# Moving to Sevilla



## Donnezmoi (Jan 17, 2014)

We are interested in retiring to Sevilla. Looking for a 2-bedroom or more apartment or city house, with at least a small garden space. Walkable to shopping and mass transit is desired. Need to fly often, so not more than an hour from airport. Please recommend neighborhoods or suburbs.


----------



## kalohi (May 6, 2012)

Donnezmoi said:


> We are interested in retiring to Sevilla. Looking for a 2-bedroom or more apartment or city house, with at least a small garden space. Walkable to shopping and mass transit is desired. Need to fly often, so not more than an hour from airport. Please recommend neighborhoods or suburbs.


You don't say what your budget is, and that of course makes a difference in what area you should be looking in.

I'm assuming that when you say you'd like an apartment with a small garden space you mean a communal one, because having an apartment with your own private garden is nearly impossible. You'll only find that in a handful of ground floor apartments.

However, Seville and the surrounding areas are full of town houses (casas adosadas) with their own patio or small yard. 

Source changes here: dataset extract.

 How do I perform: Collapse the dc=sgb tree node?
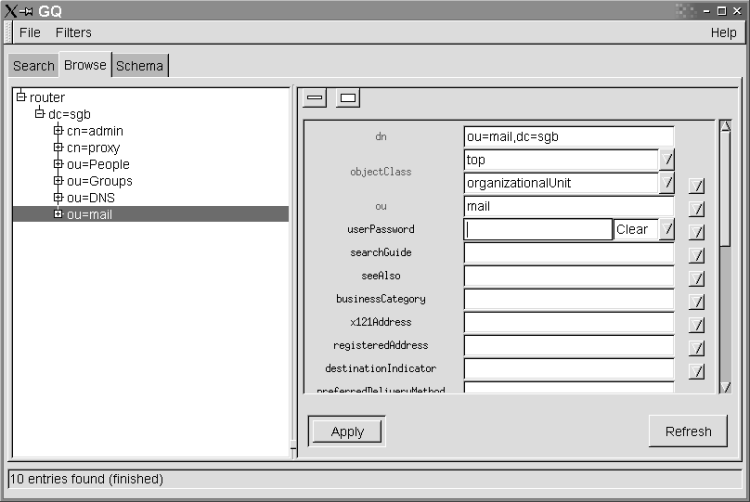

Try looking in the area called Sevilla Este, which is a newly built area within the city limits. There are lots of apartment blocks with gardens there as well as areas with town houses. 

Also have a look in the suburban area west of the city, called El Aljarafe. This includes the towns of Tomares, San Juan de Aznalfarache, Mairena del Aljarafe, Castilleja de la Cuesta, Gines... All of these towns have good bus service into the city, and San Juan and Mairena are also connected by subway. It's about a 30 minute car ride to the airport from this area.


----------



## Donnezmoi (Jan 17, 2014)

Will do! Thanks for the great suggestions.


----------